AIM OF THE TASK — Copy the entries below word for word, keeping every line as it appears.

LISTED RECORDS —
- - - - -
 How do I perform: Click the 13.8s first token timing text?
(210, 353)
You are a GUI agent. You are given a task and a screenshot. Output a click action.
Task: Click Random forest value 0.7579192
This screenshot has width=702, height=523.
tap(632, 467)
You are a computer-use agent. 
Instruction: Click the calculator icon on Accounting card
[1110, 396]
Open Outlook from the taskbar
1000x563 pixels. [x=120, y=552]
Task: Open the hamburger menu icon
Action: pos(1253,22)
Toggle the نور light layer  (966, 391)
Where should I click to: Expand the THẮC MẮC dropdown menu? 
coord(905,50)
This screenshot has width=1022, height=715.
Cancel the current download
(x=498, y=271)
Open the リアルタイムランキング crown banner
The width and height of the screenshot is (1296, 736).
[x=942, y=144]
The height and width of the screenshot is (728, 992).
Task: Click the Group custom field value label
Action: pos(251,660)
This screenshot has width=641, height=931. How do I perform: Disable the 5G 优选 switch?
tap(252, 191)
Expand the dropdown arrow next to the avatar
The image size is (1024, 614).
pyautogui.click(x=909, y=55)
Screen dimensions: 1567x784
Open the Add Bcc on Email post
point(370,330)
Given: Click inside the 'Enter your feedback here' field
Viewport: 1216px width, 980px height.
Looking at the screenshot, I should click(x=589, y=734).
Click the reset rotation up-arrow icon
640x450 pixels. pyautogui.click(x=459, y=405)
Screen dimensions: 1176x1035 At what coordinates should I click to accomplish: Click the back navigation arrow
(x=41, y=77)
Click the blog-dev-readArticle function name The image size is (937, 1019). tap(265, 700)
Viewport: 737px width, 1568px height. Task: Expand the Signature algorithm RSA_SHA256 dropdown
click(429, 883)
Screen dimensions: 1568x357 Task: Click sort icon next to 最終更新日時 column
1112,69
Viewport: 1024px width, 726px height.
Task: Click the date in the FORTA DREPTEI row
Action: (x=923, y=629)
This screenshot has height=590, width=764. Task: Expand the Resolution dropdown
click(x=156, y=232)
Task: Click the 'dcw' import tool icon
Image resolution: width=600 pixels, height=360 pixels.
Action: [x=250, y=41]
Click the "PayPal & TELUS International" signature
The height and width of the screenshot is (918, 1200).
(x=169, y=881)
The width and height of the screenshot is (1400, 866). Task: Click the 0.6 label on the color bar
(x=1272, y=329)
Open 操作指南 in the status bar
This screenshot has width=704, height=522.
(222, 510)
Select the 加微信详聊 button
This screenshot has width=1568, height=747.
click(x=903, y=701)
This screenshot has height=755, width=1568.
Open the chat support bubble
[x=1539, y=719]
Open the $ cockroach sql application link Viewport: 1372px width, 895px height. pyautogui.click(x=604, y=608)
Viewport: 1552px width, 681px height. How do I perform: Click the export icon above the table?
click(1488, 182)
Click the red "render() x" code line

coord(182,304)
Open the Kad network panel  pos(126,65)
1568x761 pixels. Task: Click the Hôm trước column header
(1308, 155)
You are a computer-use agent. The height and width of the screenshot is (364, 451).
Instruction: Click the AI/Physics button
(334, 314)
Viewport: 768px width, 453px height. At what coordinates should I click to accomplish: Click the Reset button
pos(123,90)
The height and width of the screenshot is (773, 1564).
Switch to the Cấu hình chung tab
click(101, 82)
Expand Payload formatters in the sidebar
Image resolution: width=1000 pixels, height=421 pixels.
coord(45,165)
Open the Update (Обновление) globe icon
- - - - -
CORRECT RESULT —
 How do I perform: Click the 13.8s first token timing text?
(210, 353)
You are a GUI agent. You are given a task and a screenshot. Output a click action.
Task: Click Random forest value 0.7579192
This screenshot has width=702, height=523.
tap(632, 467)
You are a computer-use agent. 
Instruction: Click the calculator icon on Accounting card
[1110, 396]
Open Outlook from the taskbar
1000x563 pixels. [x=120, y=552]
Task: Open the hamburger menu icon
Action: pos(1253,22)
Toggle the نور light layer  (966, 391)
Where should I click to: Expand the THẮC MẮC dropdown menu? 
coord(905,50)
This screenshot has width=1022, height=715.
Cancel the current download
(x=498, y=271)
Open the リアルタイムランキング crown banner
The width and height of the screenshot is (1296, 736).
[x=942, y=144]
The height and width of the screenshot is (728, 992).
Task: Click the Group custom field value label
Action: pos(251,660)
This screenshot has width=641, height=931. How do I perform: Disable the 5G 优选 switch?
tap(252, 191)
Expand the dropdown arrow next to the avatar
The image size is (1024, 614).
pyautogui.click(x=909, y=55)
Screen dimensions: 1567x784
Open the Add Bcc on Email post
point(370,330)
Given: Click inside the 'Enter your feedback here' field
Viewport: 1216px width, 980px height.
Looking at the screenshot, I should click(x=589, y=734).
Click the reset rotation up-arrow icon
640x450 pixels. pyautogui.click(x=459, y=405)
Screen dimensions: 1176x1035 At what coordinates should I click to accomplish: Click the back navigation arrow
(x=41, y=77)
Click the blog-dev-readArticle function name The image size is (937, 1019). tap(265, 700)
Viewport: 737px width, 1568px height. Task: Expand the Signature algorithm RSA_SHA256 dropdown
click(429, 883)
Screen dimensions: 1568x357 Task: Click sort icon next to 最終更新日時 column
1112,69
Viewport: 1024px width, 726px height.
Task: Click the date in the FORTA DREPTEI row
Action: (x=923, y=629)
This screenshot has height=590, width=764. Task: Expand the Resolution dropdown
click(x=156, y=232)
Task: Click the 'dcw' import tool icon
Image resolution: width=600 pixels, height=360 pixels.
Action: [x=250, y=41]
Click the "PayPal & TELUS International" signature
The height and width of the screenshot is (918, 1200).
(x=169, y=881)
The width and height of the screenshot is (1400, 866). Task: Click the 0.6 label on the color bar
(x=1272, y=329)
Open 操作指南 in the status bar
This screenshot has width=704, height=522.
(222, 510)
Select the 加微信详聊 button
This screenshot has width=1568, height=747.
click(x=903, y=701)
This screenshot has height=755, width=1568.
Open the chat support bubble
[x=1539, y=719]
Open the $ cockroach sql application link Viewport: 1372px width, 895px height. pyautogui.click(x=604, y=608)
Viewport: 1552px width, 681px height. How do I perform: Click the export icon above the table?
click(1488, 182)
Click the red "render() x" code line

coord(182,304)
Open the Kad network panel  pos(126,65)
1568x761 pixels. Task: Click the Hôm trước column header
(1308, 155)
You are a computer-use agent. The height and width of the screenshot is (364, 451).
Instruction: Click the AI/Physics button
(334, 314)
Viewport: 768px width, 453px height. At what coordinates should I click to accomplish: Click the Reset button
pos(123,90)
The height and width of the screenshot is (773, 1564).
Switch to the Cấu hình chung tab
click(101, 82)
Expand Payload formatters in the sidebar
Image resolution: width=1000 pixels, height=421 pixels.
coord(45,165)
Open the Update (Обновление) globe icon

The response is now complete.